It is quite one thing to maintain that Protestants or pagans are just as favorably situated with regard to salvation as Catholics, and quite another thing to maintain that they are in bad faith and are to be spurned because they do not submit to a distorted interpretation of Catholic doctrine.

In other words, Father Donnelly is saying (and this is a favorite liberal theme) that although it is not as easy for Protestants and pagans to get into Heaven as it is for Catholics, we cannot say that it is impossible for them to get into Heaven. We have shown in many places in this article that the contention that a Protestant or pagan can attain eternal salvation while remaining outside the Catholic Church is false. We profess with the whole Catholic tradition that the Catholic Church is the way to salvation. Does Father Donnelly mean to say that there are many ways to salvation, and of these the Catholic Church is the easy way?

Liberalism is a blasphemy against the Incarnation of the Son of God. If there are other ways than the Catholic Church, whether they be easier or harder, the result is that Christ’s Incarnation and death were in vain. Our liberal teachers of doctrine have stopped teaching Christ Crucified, and they are teaching the natural law, morality, good faith, sincerity, and the like. Saint Paul warned us against such blasphemy: “If justice be by the law, then Christ died in vain.” (Gal. 2,21.) And again, “And I, brethren, if I yet preach circumcision, why do I yet suffer persecution? Then is the scandal of the cross made void.” (Gal. 5,11.)

4. Are Protestants Formal Heretics?

Very closely connected with this question of obstinately refusing to join the Catholic Church is the following statement of Father Donnelly:

As for that spirit of hostility manifested in the scarcely veiled assumption that Protestants are to be convicted of bad faith, and henceforth to be treated as formal heretics, etc. . . .

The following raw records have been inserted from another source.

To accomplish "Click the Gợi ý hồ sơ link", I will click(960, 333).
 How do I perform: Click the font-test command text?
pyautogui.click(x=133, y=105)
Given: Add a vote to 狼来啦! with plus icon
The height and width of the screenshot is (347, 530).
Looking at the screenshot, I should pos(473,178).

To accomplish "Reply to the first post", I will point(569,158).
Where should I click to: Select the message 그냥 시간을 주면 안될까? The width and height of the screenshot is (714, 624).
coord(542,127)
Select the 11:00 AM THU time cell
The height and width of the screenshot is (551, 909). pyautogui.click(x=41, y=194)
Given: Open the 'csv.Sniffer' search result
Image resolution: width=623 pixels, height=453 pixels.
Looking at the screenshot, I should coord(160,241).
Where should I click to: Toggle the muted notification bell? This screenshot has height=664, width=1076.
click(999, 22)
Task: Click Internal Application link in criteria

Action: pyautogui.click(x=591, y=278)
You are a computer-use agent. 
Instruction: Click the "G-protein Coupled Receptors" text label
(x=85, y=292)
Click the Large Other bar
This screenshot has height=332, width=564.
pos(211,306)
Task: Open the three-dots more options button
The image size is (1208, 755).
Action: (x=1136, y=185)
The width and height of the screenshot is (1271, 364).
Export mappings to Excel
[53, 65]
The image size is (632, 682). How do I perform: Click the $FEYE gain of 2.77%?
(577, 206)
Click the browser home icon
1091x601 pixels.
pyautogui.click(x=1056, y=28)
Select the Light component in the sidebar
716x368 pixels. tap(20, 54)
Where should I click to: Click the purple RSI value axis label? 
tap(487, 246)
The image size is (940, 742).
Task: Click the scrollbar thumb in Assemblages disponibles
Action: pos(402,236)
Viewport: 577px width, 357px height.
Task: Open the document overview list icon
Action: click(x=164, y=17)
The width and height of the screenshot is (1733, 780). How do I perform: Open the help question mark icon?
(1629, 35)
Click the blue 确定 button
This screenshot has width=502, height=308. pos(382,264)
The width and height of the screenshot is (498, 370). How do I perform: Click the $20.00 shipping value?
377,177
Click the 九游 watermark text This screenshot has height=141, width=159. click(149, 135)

Does Father Donnelly mean to say that a Protestant who refuses to believe in the truths of the Catholic Faith and to acknowledge the infallibility and supremacy of the Church is only in material heresy? Let us examine the teaching of the Church and of the Doctors on this point.

Saint Augustine says,

If any there are who defend their opinion, though it be false and perverse, without obstinate fervor, and who seek the truth with all solicitude, ready to correct their opinion when they have found the truth, they are not at all to be accused of heresy. 37

And St. Thomas adds,

namely because they do not have a choice contradicting the doctrine of the Church. 38

Only a faithful Catholic who obeys the Church and is ready to correct his opinions according to her admonitions can be in error in this sense, without being a heretic. This we call material heresy. A man who is in material heresy does not intend to contradict the authority and teachings of the Church. On the other hand, a man who does not intend in the least to follow the teachings of the Catholic Church and to be corrected by her cannot be called a material heretic. It is clear, therefore, that Protestants are not material heretics. Are they, then, formal heretics? What is a formal heretic?

Saint Augnstine says,

A heretic is one who either devises or follows false and new opinions. 39

It is not necessary to tell Father Donnelly that the teachings and opinions of Protestants fall under this last designation, and that Protestants, therefore, hold heresy formally. Of course, if Father Donnelly is referring to those millions of former Protestants who are neither baptized nor call themselves Christians, then we would agree that they are not formal heretics, but pagans. 40 In either case, however, heretic or pagan, they cannot be saved unless they come to the Holy, Roman, Catholic Church.

5. Pope Pius IX’s Real Teaching with Regard to the Salvation of Non-Catholics

Father Donnelly’s great concern in his paper is that Catholics shall not judge Protestants religiously, or suggest to Protestants that they should become Catholics in order to be saved. If this is the way Father Donnelly feels about the matter (which certainly is not the way any Christian apostle or teacher ever felt), why does he not make this a separate issue? Even if we were to be “nice” to Protestants in Father Donnelly’s sense, namely, even if we were to be completely disinterested in their eternal salvation, does that mean that we should change the doctrines of the Church concerning salvation and the necessary means of salvation?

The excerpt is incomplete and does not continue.